The 50-30-20 budget strategy

With this strategy, you put money into a savings account each month. The ideal share is 20% of your budget. The rest of your money is divided into necessities (50%) and wants (30%).

Let’s see what you can achieve with this strategy if both you and your spouse save money monthly.

Savings percentage for college

20%

Your salary

$3,500 per month

$700

Your spouse’s salary

$3,300 per month

$660

Money saved per month

$1,360

Money saved per year

$16,320

From two incomes of $3,500 and $3,300, you can save $1,360 per month (20% of your combined income) and $16,320 per year.

The digital envelopes budgeting method

Are you wondering how to save money for your child or for any other purpose?

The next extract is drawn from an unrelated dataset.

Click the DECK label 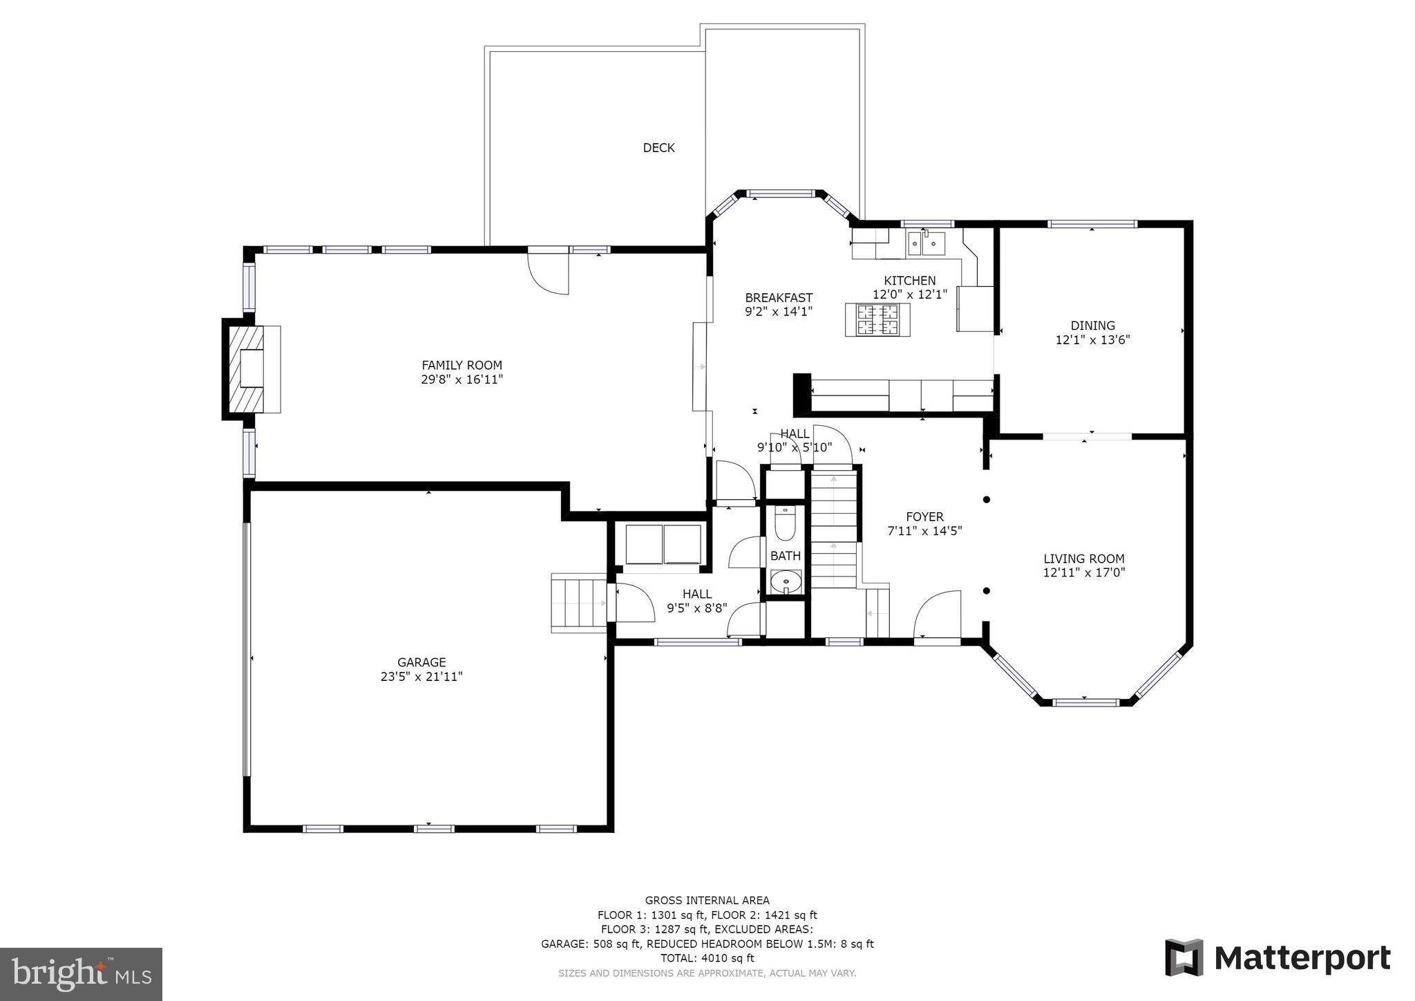(658, 147)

This method can answer your question. The digital envelopes method is a flexible budgeting strategy. It allows you to divide your budget as you please.

For each spending category, you will create an envelope. In the digital sphere, this means a separate area. Then, assign a specific fund to each spending type and transfer it to its envelope. Every month, only spend the allocated budget.

Image source: Pixabay H/T Geralt

Frequently Asked Questions FAQs

How much should I save for my kid’s college?

It is hard to answer this question. The answer depends on tuition fees. These depend on the university and study program. Note that a year of college tuition for a public college, for out-of-state students can cost around $27,560 on average. To this cost, also add the living expenses, in case your kid needs to move to a different city. Maybe you want to budget for this expense by following these steps:

  1. Determine the amount you need (tuition & living expenses).
  2. Calculate how much you can save monthly for this expense.
  3. Save that amount in a separate account to avoid using it.

How to save money for my child’s college fast?

To save money faster, you should budget. The digital envelopes strategy is a good solution. This method helps you achieve your savings purpose quickly. It can also help you fix your credit faster. It promotes spending a limited amount on all your necessities. As a result, you put more money aside for college fees. You can also use the half-payment method to pay bills and put money aside for college.

How soon should I start saving money for my kid’s college?

The sooner you start, the better. That way you have time to put aside more money. If you open a savings account, you will also earn interest. This will add more money to your college fund.